タテヤマスギ、ヒノキ(葉)、アスナロは5~8%くらい。

つまるところ、枝や幹が主だと含まれる量が少なく、葉が主だとやや多くなっています。

ミルセンって、名前がいいですよね。なんか甘い印象を受けてしまいました。
ミルキア属 (Myrcia)の植物に含まれていることからミルセンという名前らしいです。

ミルセンはこちら。

 

 

ミルセン

ミルセン

 

 

構造もシンプルです。

炭素と水素からできています。

せっかっくなのでいつものように3次元構造もどうぞ。

 

ミルセン立体構造

ミルセン立体構造

 

 

 

様々な世界でシンプルなものほど良いとも言いますが、ミルセンは調べれば調べるほど優れものです。

 

リナロールや1,8-シネオールあるいはα-ピネン等々の影に隠れた存在でしたが、香料の世界では広く利用されるほどにこころよい香りであるだけでなく、他の香料を作る時の原料としても使われるそうです。

 

ミルセンをもとに、どんな香料が作られるかというと

 

  • メントール
  • シトラール

 

他にも、バラ精油に含まれる美肌効果ありと言われるゲラニオール、あるいはクロモジの主成分であるリナロール等々。
合成の世界でも重宝する物質なのですね。

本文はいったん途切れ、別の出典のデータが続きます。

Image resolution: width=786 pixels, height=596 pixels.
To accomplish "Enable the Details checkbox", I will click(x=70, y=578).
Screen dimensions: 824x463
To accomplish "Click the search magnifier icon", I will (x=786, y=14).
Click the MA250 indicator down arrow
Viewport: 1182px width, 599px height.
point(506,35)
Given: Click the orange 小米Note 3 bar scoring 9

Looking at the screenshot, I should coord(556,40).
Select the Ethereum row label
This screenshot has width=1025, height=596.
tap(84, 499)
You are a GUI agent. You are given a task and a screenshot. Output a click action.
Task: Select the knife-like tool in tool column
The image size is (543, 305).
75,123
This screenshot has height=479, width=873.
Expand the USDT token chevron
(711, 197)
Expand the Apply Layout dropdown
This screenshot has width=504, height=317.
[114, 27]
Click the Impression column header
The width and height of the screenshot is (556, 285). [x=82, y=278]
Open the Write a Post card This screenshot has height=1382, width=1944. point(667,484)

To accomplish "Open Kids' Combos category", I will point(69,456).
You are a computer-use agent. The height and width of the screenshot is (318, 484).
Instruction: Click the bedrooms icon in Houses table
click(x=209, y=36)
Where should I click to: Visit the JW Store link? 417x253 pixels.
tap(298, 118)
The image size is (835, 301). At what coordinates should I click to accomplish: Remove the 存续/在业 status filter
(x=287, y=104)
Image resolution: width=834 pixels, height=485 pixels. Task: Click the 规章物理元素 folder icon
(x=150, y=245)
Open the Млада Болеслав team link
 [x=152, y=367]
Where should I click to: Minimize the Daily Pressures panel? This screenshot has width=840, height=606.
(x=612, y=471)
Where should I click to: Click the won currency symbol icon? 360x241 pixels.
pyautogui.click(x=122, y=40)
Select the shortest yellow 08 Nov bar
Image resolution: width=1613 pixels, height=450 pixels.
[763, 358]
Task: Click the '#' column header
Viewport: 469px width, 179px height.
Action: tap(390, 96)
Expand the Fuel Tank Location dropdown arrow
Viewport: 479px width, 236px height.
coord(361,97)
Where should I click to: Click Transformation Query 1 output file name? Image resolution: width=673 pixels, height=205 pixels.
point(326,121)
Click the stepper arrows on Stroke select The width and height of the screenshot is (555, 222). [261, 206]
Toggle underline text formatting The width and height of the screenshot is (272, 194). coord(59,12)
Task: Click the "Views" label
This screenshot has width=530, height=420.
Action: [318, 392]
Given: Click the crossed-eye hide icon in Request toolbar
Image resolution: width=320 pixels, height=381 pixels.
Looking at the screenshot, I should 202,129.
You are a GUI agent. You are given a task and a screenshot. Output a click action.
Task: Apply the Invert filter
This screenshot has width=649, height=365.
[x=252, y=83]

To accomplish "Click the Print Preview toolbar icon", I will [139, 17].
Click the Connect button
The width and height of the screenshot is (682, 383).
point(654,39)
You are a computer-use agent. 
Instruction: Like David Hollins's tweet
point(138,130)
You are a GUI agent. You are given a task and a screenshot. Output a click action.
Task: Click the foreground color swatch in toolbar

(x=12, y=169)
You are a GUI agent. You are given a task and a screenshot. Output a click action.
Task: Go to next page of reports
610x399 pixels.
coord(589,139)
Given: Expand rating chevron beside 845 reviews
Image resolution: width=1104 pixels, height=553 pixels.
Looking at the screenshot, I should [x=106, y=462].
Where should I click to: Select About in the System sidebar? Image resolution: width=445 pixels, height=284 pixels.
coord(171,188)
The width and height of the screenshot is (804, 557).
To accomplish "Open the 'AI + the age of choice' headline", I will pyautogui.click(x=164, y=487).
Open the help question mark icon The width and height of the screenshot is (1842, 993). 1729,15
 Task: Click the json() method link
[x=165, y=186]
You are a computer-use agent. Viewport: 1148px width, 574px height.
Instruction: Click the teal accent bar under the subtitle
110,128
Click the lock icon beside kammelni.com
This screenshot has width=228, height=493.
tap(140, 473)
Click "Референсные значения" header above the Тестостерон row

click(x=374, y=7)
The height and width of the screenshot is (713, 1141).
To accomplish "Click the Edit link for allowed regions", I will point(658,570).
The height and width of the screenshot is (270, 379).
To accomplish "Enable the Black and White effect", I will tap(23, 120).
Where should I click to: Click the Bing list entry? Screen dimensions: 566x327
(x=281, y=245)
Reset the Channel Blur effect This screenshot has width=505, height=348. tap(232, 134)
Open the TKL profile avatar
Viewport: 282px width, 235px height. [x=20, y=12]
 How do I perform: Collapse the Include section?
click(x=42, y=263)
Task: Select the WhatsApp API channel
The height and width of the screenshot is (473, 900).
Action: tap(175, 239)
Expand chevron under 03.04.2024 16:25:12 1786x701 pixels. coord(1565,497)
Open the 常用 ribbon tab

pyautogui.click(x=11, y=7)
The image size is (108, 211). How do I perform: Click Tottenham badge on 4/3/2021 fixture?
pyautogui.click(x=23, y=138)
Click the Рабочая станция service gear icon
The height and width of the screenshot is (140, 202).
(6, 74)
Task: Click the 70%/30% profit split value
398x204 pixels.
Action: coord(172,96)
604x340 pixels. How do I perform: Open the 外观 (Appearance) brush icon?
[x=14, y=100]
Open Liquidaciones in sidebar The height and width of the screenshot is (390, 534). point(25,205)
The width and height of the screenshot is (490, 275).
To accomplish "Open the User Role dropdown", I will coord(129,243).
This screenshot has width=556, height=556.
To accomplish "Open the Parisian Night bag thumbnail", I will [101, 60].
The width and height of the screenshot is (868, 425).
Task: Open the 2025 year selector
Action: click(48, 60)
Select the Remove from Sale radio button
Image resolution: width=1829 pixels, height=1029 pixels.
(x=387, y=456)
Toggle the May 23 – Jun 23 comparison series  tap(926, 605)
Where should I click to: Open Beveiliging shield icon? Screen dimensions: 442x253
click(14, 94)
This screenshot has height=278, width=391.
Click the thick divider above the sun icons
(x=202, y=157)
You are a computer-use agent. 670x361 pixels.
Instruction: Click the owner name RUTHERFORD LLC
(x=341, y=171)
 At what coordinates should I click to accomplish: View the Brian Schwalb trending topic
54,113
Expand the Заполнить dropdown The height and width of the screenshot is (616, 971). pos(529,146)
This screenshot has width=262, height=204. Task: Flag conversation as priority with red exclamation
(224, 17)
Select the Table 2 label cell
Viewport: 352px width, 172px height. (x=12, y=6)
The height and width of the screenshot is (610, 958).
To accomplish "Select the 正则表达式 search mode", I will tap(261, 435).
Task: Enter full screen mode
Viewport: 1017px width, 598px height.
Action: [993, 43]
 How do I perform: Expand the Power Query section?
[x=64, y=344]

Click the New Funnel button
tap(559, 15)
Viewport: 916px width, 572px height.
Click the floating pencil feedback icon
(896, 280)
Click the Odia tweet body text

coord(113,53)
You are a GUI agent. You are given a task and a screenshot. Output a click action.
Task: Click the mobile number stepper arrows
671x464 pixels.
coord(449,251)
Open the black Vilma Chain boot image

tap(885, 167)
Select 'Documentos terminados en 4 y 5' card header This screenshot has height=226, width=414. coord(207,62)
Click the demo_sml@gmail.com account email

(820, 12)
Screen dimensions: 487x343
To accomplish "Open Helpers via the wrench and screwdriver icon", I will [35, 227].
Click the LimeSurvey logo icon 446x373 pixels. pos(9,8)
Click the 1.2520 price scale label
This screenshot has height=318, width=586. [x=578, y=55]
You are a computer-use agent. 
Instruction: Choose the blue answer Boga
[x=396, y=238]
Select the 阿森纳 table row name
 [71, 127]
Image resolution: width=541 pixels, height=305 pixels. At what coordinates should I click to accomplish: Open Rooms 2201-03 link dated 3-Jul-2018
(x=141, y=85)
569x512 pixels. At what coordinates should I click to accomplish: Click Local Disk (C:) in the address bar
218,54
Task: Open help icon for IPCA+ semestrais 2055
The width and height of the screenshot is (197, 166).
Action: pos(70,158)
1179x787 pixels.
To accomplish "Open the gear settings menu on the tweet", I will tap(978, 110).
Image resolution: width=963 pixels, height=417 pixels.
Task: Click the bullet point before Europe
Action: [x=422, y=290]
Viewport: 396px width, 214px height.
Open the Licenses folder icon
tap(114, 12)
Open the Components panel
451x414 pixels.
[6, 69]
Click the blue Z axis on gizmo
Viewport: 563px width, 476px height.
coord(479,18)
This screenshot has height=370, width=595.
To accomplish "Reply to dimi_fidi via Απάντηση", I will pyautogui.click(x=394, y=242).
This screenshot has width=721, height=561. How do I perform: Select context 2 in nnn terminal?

ミルセンには頭の下がる思いです。

合成の世界でこれだけ様々な物質の原料となることを考えると、植物の中でミルセンが作られた後に、他の様々な成分を作り出すサイクルが働いている可能性もありますね。
生体は非常に不思議なもので人の手を介する合成とは異なる仕組みで、様々な成分を簡単に作ってしまいます。

 

→植物さんへ
簡単でなかったらごめんなさい。

 

ミルセンをもとにリナロールが作られている可能性もありますし、もちろん全く別の仕組みで各成分が作られている可能性もあります。

ミルセンはシンプルながら、植物の中で重要な役割を果たしているような気がします。

今後、その効果・効能含めて要チェックの成分です。